『夜の学校』 田村理江 著 文研出版
『ふたり』 福田 隆浩 著 講談社 (2014年高学年の読書感想文コンクール課題図書)
夏休みが終わり、やっと仕事モードに慣れてまいりました。夏休み中は仕事しているよりある意味忙しくなるので、本は全く読めませんでした・・・。
学校に戻ると、以前読んでみたいな~と思っていた本を見つけたので、家に持ち帰って読んでみたところ、なんと2冊とも小学校6年生の女の子とクラス内のいじめについて書かれた本でした。
この本を読んでいると、ちょっとむなしい気持ちになります。きっと、ちょっと都会の小学生を設定していると思うのですが、主人公たちは中学受験に向けての勉強が忙しく、親や友達との関係に疲れたりイライラしています。そして、そのいらいらが関係のない一人に向かって「いじめ」という形で発散されていくのです。
学校にいると、高学年の児童はさすがにちょっと冷めた感じもするけれど、いじめがあるようには授業中の姿を見ていても感じられないのですが・・・。こういった本を読んでいると、大人には見えないところでやっぱりあるのだろうかと心配になってしまいます。
自分の子供の頃を思い出してみて・・・たしかに、眩しいほど幸せなことばかりではなかったし、今思えば不登校気味の子、グレーゾーンの障害を持つ子がいたり、先生が授業を放棄してしまい学級崩壊になっていたり、先生の体罰ももちろん容認の時代でした。
でも、クラスでいじめがあったかどうか?これを考えると少なくとも小学校時代はなかったと思うのですが、きっと私が気が付かなかった、あるいは「していた側」だったのかもしれないと、『夜の学校』を読んで思いました・・・。
『夜の学校』の主人公、加門蘭は勉強もできて自分の意見もズバズバ言える女の子でクラスのリーダー的存在です。いまは来年の冬の中学受験のために塾の勉強が大変で、そのうえ仲の良くない両親、ガミガミうるさい母親にうんざりしている毎日です。学校では大人しくて何も言ってこないクラスメートの雫をなにかといじわるをしてしまいますが、言い返してこない雫も悪いと思っています。
そんな蘭があるきっかけから、異世界に迷い込み、その学校では蘭が雫にいじめを受けているのでした。
異世界でいじめられる側になってはじめて、いじめられている側の気持ち、いじめる側の気持ちを考えるようになりました。

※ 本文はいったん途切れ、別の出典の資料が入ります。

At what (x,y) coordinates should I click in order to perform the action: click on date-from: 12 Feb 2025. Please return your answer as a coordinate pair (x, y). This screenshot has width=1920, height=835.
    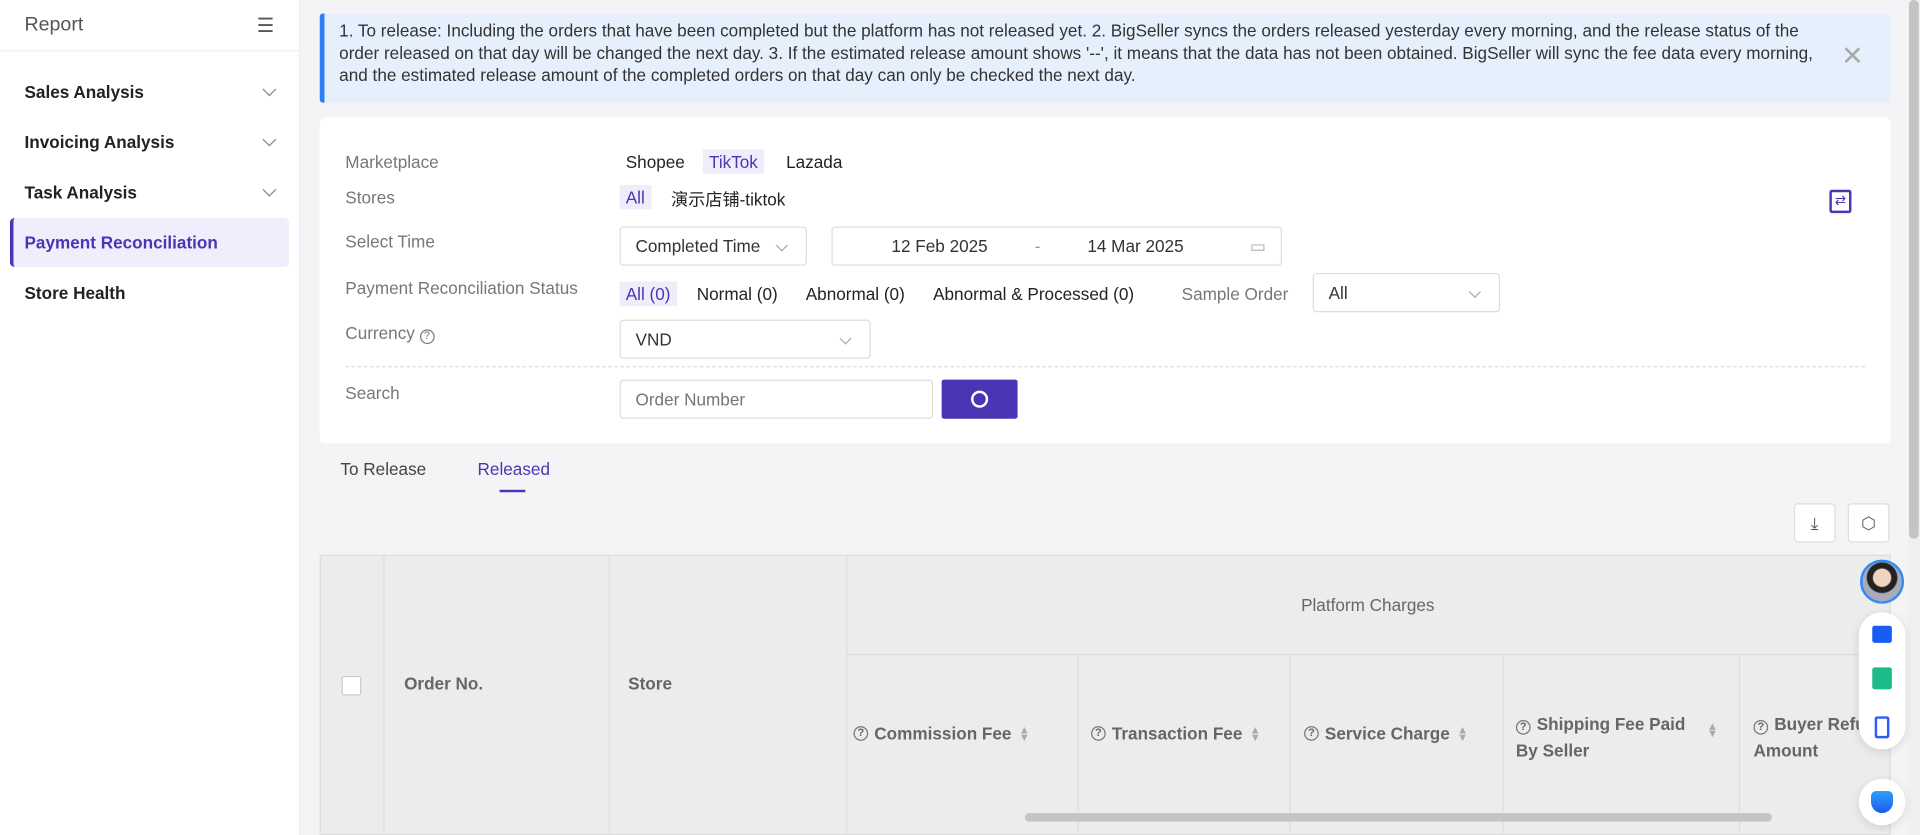
    Looking at the image, I should click on (940, 246).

『ふたり』はいじめている子たちの心理描写はほとんどなく、ただなんとなくみんなが流れで一人をいじめている様子が怖い気がしました。ただし、いじめを受けている子にある人が「もっと自分たちの未来を信じていいとおもうよ。」というメッセージを残してくれました。
今いじめにあっている子供たちは、その世界しかないので絶望してしまうと思いますが、大人からすると「もっと世界は広いし、楽しいこともたくさんあるよ。」と教えてあげたいです。
本を読むことで、自分の世界を広げてほしいと思いました。